▶ _Your goal_
Leave the pictures out and reproduce, exactly, the lines from the one with "The height and" through the end of the entries below.

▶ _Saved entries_
- Opening Delimiter -

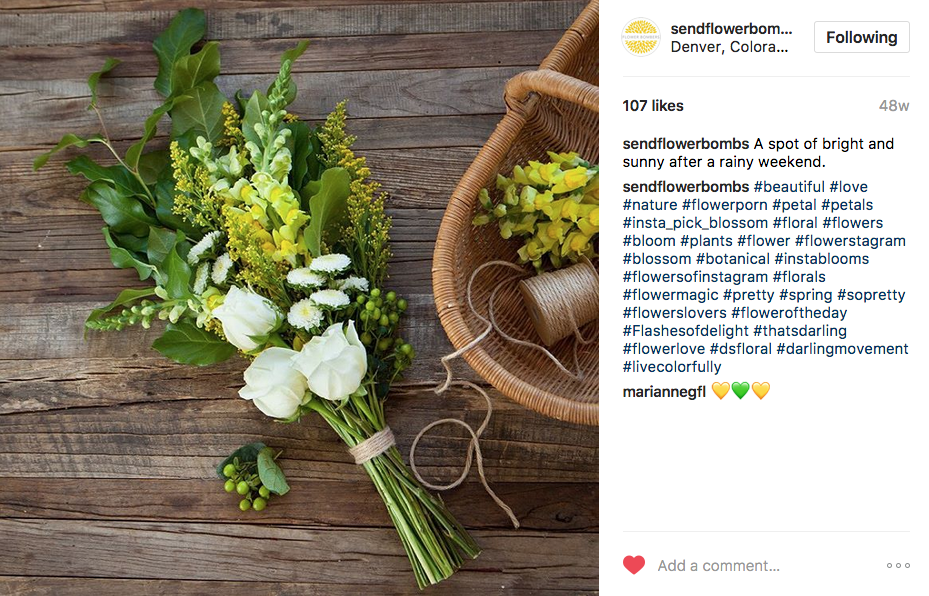This screenshot has height=596, width=929.
Task: Open the #Flashesofdelight hashtag
Action: [x=685, y=331]
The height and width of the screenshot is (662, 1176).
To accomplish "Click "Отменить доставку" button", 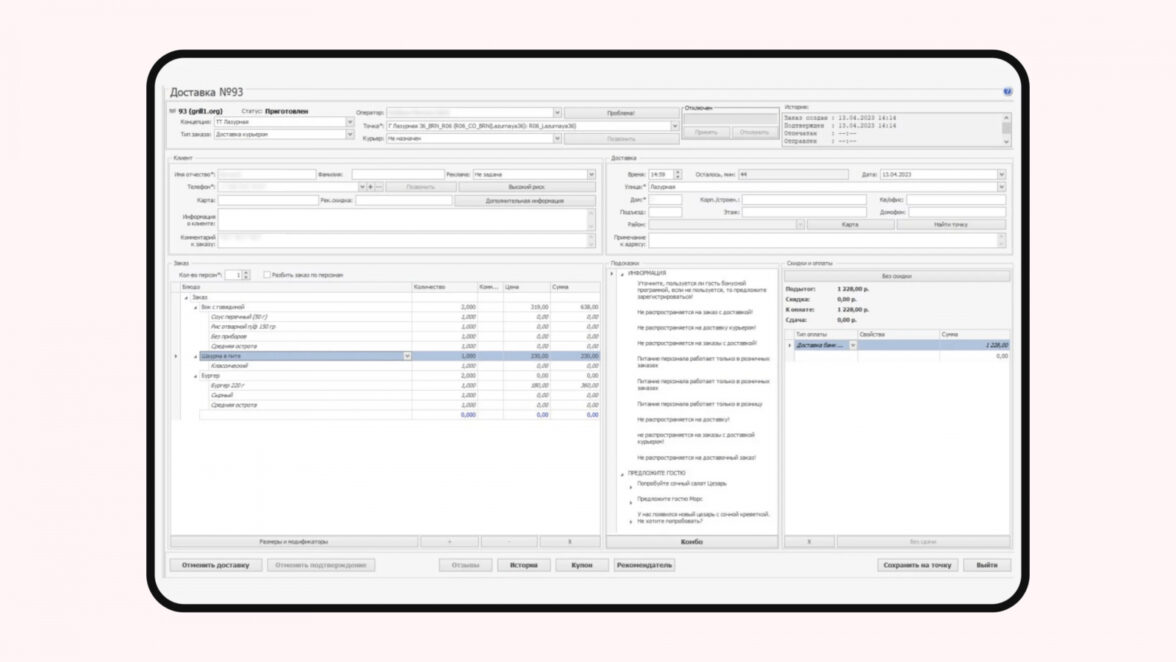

- Closing Delimiter -

▶ _Response to this exercise_
The height and width of the screenshot is (662, 1176).
To accomplish "Click "Отменить доставку" button", 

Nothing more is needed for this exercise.